In the weeks before the sweeping victory of radical left Syriza, pre-election dinner parties organized in posh Athenian neighborhoods had a mocking theme: „Let’s eat our last supper, before the commies come and take away our houses, bank accounts, etc.“ It was a repetition of the 1981 scare-rhetoric, when Pasok came to power and promised to redistribute wealth, creating similar fears among the upper classes. Nothing of that sort happened. The Greek bourgeoisie survived two decades of Pasok reign unscratched.
Many see Syriza as Pasok reborn, a new Volkspartei, which promised too much during the campaign only to be abruptly confronted with the reality after the election. The U-turn is already obvious in the words of Greece’s next prime minister, Alexis Tsipras: Once he ironically called the German chancellor “Madame Merkel“ and accused her of leading the Greek people into hell, whereas in recent comments he has attributed Ms. Merkel’s obsession with austerity to her Protestant ethic and her rigidness in observing the rules.
A German journalist I spoke with yesterday predicted the German chancellor wouldn’t have much of a hard time with Syriza’s leader: “She managed to exterminate all enemies in her own party, beginning with Helmut Kohl and ending with Karl-Theodor zu Gutenberg. She will eat Mr. Tsipras for breakfast“, he predicted.

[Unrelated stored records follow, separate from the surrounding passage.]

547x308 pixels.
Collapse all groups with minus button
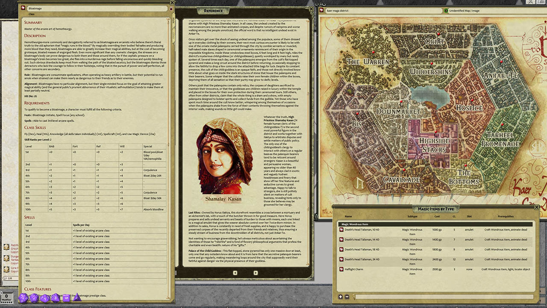click(347, 297)
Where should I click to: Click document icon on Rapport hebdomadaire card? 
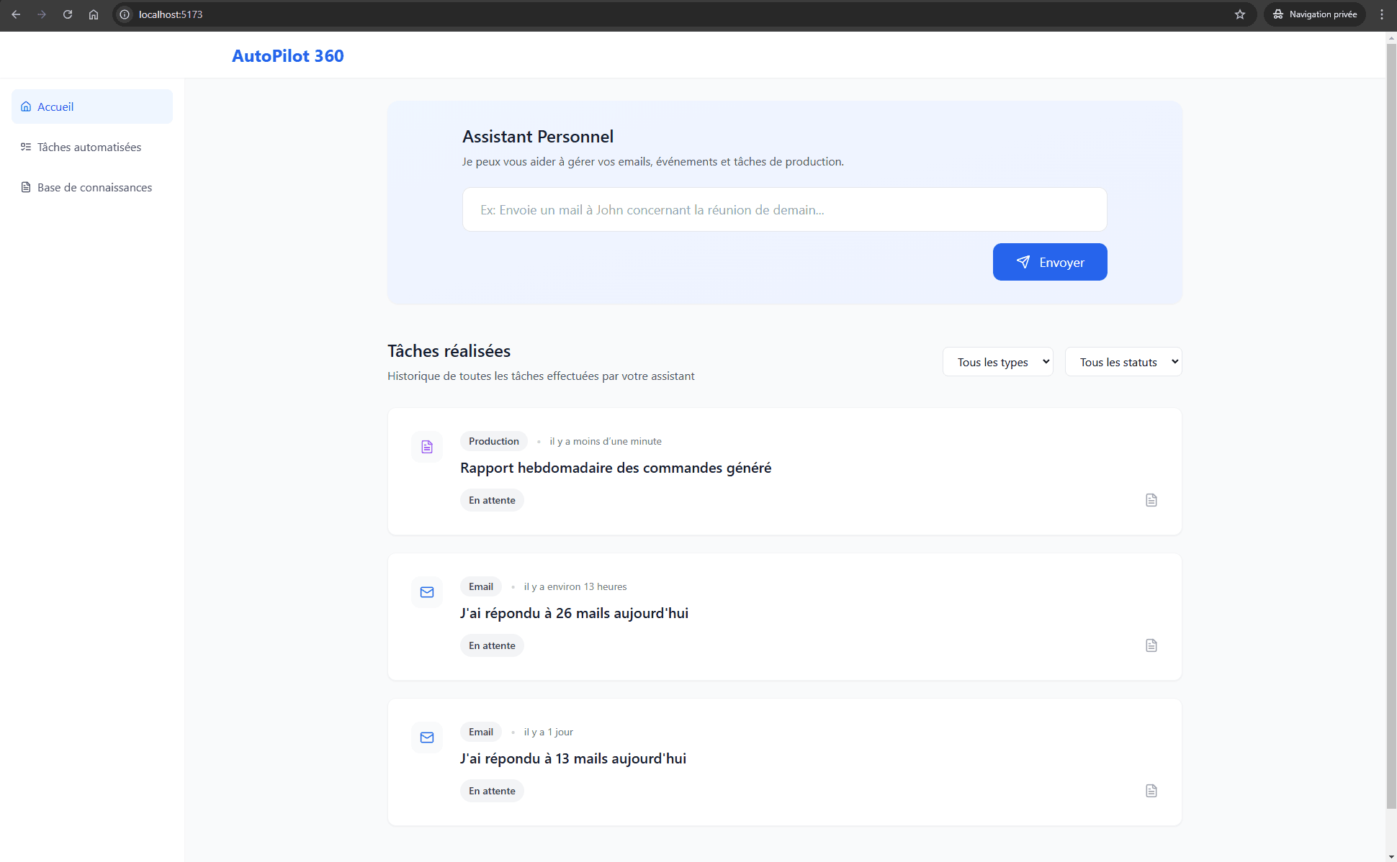1151,500
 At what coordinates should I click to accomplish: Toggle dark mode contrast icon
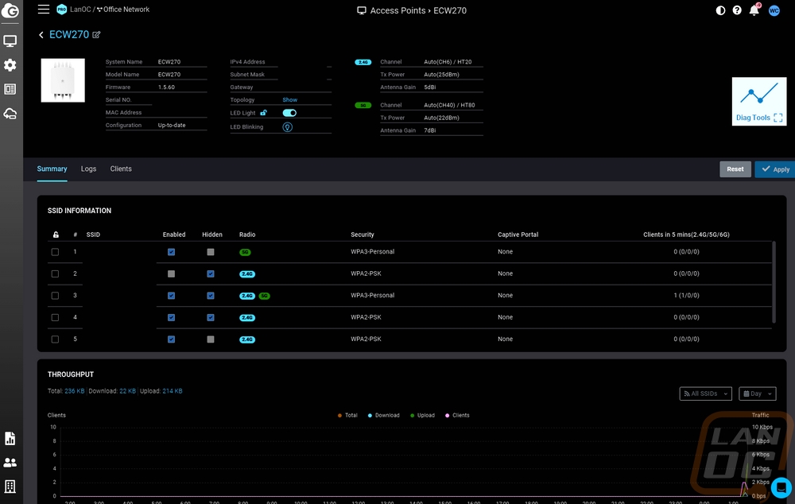point(720,10)
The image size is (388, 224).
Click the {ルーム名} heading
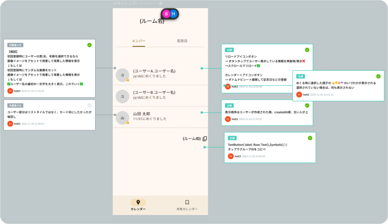[x=152, y=21]
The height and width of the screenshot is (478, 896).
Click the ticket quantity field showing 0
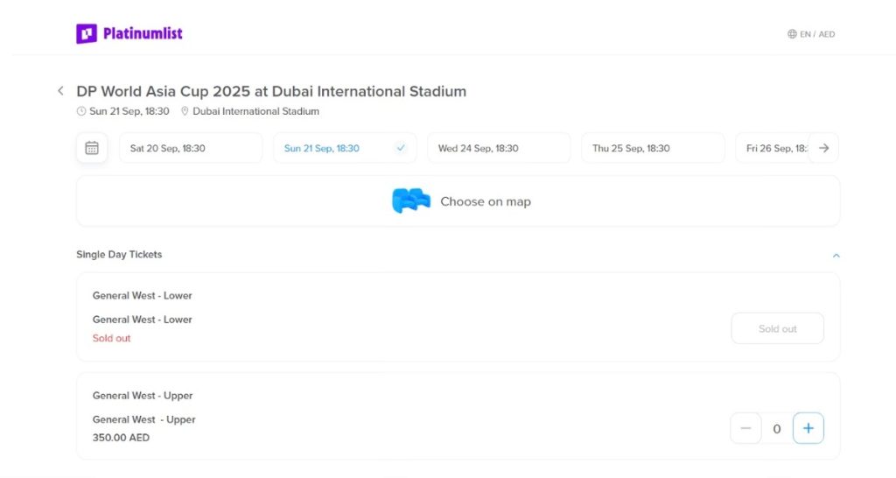(x=777, y=428)
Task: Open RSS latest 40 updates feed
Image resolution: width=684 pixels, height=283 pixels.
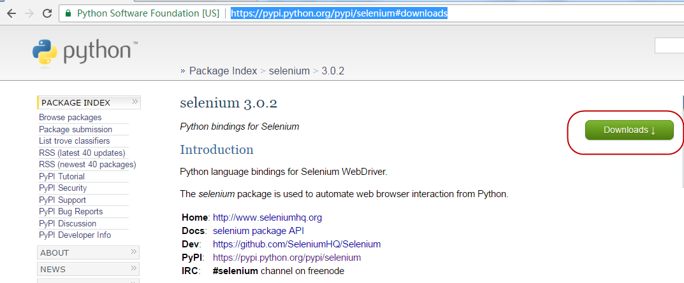Action: 82,153
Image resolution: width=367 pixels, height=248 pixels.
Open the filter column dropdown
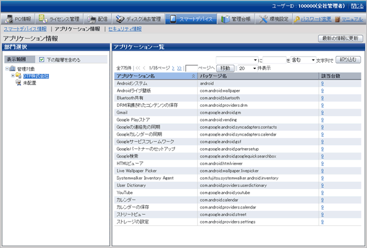pos(237,60)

The Greeks expect Tsipras to scale back demands
Merkel herself said that Tsipras would scale back the demands that have put him on a collision course with creditors. That’s what the majority of Greek people expect from him, and that’s why many of the voters supported him: in the expectation that he wouldn’t do what he pledged to. This Dr. Jekyll/Mr. Hyde attitude of the Greek electorate reflects the persistently high percentage of people who favor remaining in the Eurozone. It also explains the carte blanche now given to Syriza’s expensive economic program, which puts Greece at risk of a clash with the troika and paves the way for a “Grexit”.
The two-month extension of the current program (which the previous government achieved in order to finalize negotiations with the troika) expires at the end of February. Liquidity is running out, given the extensive deposit withdrawals over the last weeks due to political uncertainty (2,5 billion euros in a month). Many taxpayers refused to pay their debts to the tax authority at the prospect of a Syriza win, as the radical left pledged to scrap an unpopular property tax (ENFIA). Investors are unwilling to put their money into a fragile economy that could end up not being part of the Eurozone in a few months’ time. Unemployment remains very high (25.8% in October 2014), although there were some encouraging signs in the data last published.

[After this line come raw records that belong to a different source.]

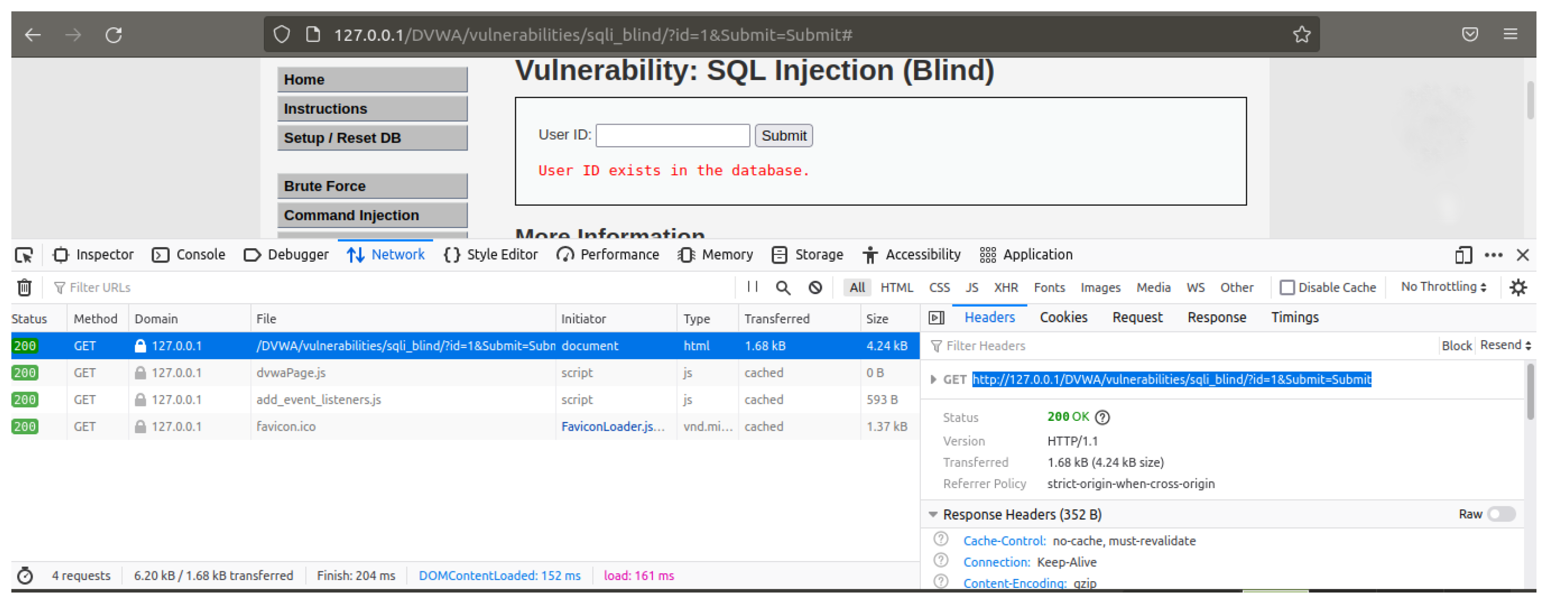Open the request blocking icon
The image size is (1552, 607).
pos(815,288)
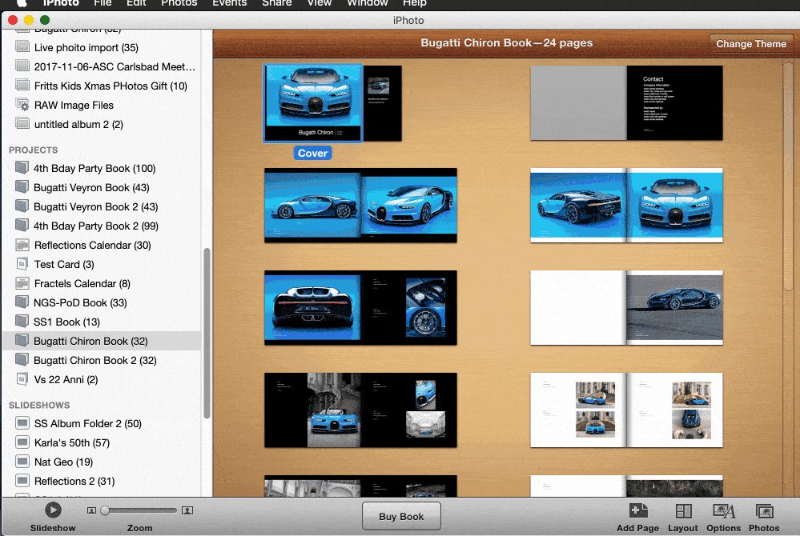Click the Change Theme button
Screen dimensions: 800x536
click(x=750, y=44)
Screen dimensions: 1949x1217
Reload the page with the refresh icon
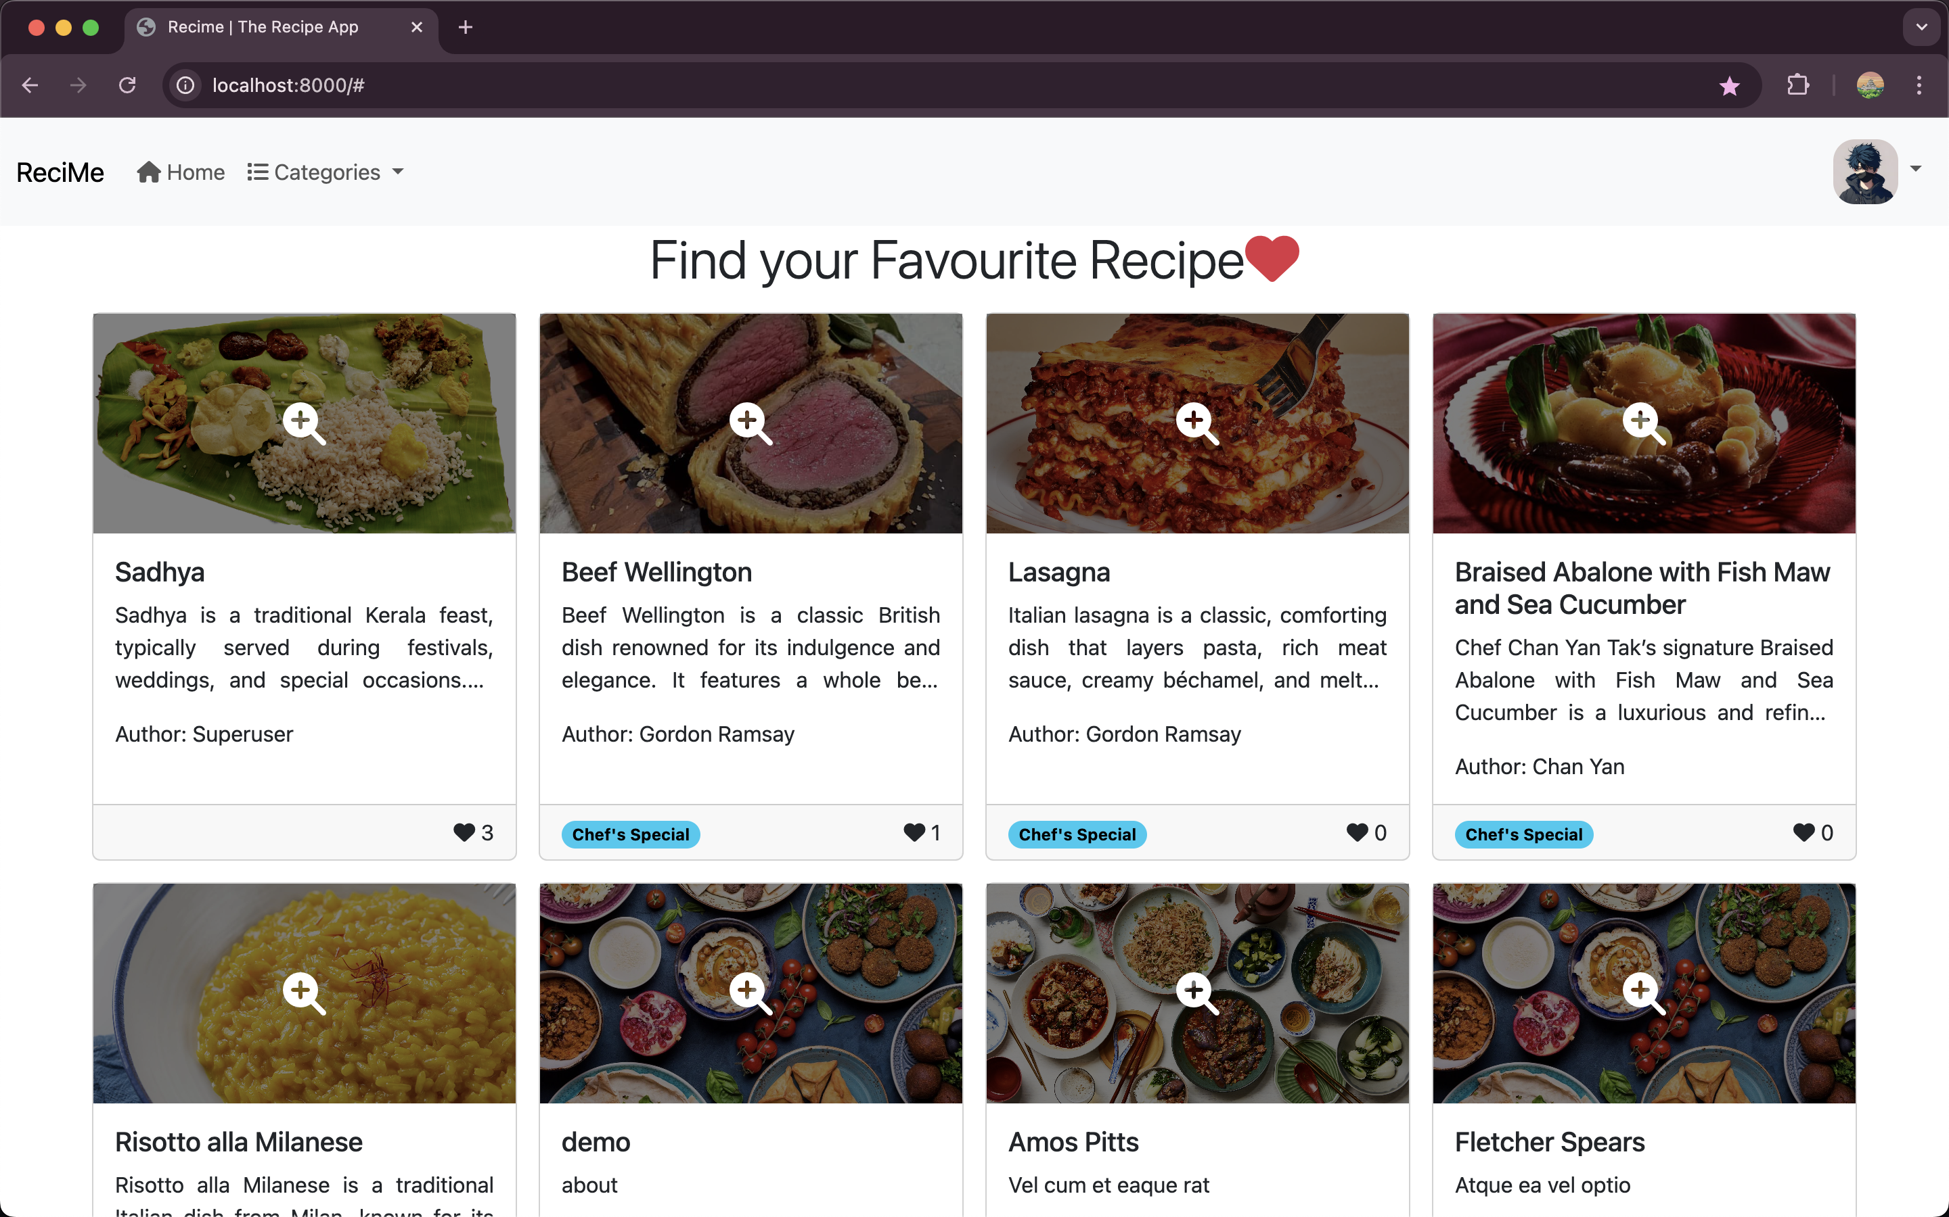point(127,85)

The success story that the previous government tried to tell of a budget surplus is beginning to show cracks. Its timing is very unfortunate: Greece could be a breath away from recovery and find itself facing a Grexit.
The big question is how good a diplomat Mr. Tsipras is. How he can find common ground with the EU, the ECB, and the IMF without angering his electorate and the left wing of Syriza, which consists of Maoists, Trotskyists, and Eurosceptics. Yannis Varoufakis, an economics professor tipped to be the next finance minister, famously told a journalist that if ECB head Mario Draghi doesn’t give in to Syriza’s demands, Mr. Tsipras should hang up the phone on him.
But now that Syriza has seized power, a standoff with Mr. Draghi looks highly unlikely. On the contrary: His offer of a Greek participation in the QE, providing the country sticks to its bailout program, could provide the essential incentive for a future compromise by the next Greek government. Mr. Tsipras could make some symbolic gestures (by reopening ERT, the public broadcasting corporation, rehiring the 600 cleaning ladies of the Economy Minister, or increasing the tax for higher incomes) and backpedal on other issues (namely the minimum wage and the re-regulation of the labor market), which could prove a casus belli for the creditors.
Spain, France, and Italy could follow
During the election campaign, there was a cacophony of contradicting opinions coming from Syriza candidates. Nobody knows for sure who spoke the truth: the aforementioned Mr. Varoufakis, who favors a chicken game with Draghi; the left-wing hardliner, Mr. Panagiotis Lafazanis, who doesn’t consider the drachma taboo; Ms. Nadia Valavani, who could become the next minister of foreign affairs and has said that once in power, her party would ask for a program extension; or Mr. George Stathakis, a possible development minister, who finds a debt re-profiling more realistic than a haircut.
The strong mandate he got from the polls (falling short of an absolute majority at the time of writing), has put a burden on Mr. Tsipras to fulfill the great expectations he has produced. He gave hope to people that were reeling from the worst economic crisis in the post-war period, in a country that has lost a quarter of its 2008 GDP and entered its sixth year of depression. He has to live up to the pan-European hype he has created, becoming an icon for the radical left in the EU.
If he succeeds, the Spanish Podemos, the French Front National and Italy’s Bepe Grillo could all follow suit and question Berlin’s fiscal orthodoxy. The much feared domino effect, originating from Greece, could materialize in another way.